Exercise requirements
Copy every line of the records that includes the word "computer".

Start of Exercise material

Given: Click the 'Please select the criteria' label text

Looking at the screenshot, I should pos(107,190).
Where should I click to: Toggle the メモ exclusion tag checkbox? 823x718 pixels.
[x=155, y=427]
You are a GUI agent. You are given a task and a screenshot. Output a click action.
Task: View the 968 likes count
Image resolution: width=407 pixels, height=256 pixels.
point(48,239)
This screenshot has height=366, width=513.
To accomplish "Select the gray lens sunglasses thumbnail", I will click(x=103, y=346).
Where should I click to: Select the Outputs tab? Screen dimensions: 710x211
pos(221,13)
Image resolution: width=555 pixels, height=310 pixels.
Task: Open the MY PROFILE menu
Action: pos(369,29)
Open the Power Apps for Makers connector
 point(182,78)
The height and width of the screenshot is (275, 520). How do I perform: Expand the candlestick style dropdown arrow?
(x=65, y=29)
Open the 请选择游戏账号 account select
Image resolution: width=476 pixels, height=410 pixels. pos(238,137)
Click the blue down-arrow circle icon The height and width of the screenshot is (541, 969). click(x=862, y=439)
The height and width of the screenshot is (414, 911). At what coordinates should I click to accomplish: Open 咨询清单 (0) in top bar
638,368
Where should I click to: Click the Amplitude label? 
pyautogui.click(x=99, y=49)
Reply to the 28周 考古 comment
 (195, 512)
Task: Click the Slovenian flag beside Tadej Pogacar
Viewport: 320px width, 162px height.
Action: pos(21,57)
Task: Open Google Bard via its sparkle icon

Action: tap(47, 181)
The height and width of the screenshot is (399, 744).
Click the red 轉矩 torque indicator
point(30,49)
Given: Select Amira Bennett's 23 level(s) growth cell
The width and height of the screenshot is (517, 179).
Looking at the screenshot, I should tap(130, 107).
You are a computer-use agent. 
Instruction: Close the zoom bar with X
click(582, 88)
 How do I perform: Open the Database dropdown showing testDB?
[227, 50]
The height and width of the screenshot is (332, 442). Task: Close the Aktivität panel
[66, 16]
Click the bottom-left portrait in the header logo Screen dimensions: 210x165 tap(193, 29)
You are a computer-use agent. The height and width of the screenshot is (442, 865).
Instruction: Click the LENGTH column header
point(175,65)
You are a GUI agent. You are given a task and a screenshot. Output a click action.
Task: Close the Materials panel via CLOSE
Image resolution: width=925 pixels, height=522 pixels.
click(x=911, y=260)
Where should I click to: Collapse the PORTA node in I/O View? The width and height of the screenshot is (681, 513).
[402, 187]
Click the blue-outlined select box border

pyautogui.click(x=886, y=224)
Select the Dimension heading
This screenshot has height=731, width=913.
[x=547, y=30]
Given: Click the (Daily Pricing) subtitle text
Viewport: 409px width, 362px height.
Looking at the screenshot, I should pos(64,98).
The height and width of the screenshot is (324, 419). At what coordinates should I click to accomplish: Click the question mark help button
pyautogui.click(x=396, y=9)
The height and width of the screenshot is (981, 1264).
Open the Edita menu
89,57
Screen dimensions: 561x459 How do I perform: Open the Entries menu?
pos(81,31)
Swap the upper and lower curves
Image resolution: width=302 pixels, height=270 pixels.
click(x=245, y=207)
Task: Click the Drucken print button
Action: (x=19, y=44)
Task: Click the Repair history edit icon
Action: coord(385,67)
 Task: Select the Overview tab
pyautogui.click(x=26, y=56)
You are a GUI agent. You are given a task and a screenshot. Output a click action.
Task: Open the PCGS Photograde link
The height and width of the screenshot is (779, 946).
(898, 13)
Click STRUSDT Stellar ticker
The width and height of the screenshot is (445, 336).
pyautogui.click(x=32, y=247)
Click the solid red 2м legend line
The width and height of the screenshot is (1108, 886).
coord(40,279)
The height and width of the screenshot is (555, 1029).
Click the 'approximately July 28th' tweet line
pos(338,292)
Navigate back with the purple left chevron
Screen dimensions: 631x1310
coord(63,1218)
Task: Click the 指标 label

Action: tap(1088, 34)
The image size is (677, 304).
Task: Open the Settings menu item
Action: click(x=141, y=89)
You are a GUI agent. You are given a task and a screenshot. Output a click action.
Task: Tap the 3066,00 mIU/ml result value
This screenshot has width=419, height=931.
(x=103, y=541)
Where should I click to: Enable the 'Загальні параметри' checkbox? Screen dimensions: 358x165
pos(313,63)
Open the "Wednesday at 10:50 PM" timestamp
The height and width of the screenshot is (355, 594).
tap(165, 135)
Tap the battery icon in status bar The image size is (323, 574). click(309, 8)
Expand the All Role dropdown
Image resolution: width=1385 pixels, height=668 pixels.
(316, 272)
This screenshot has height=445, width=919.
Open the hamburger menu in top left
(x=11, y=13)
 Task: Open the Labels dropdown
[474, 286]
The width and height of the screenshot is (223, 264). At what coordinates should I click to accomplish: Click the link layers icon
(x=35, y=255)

End of Exercise material

Reply to the exercise
You are a computer-use agent. 
You are a computer-use agent. The height and width of the screenshot is (442, 865).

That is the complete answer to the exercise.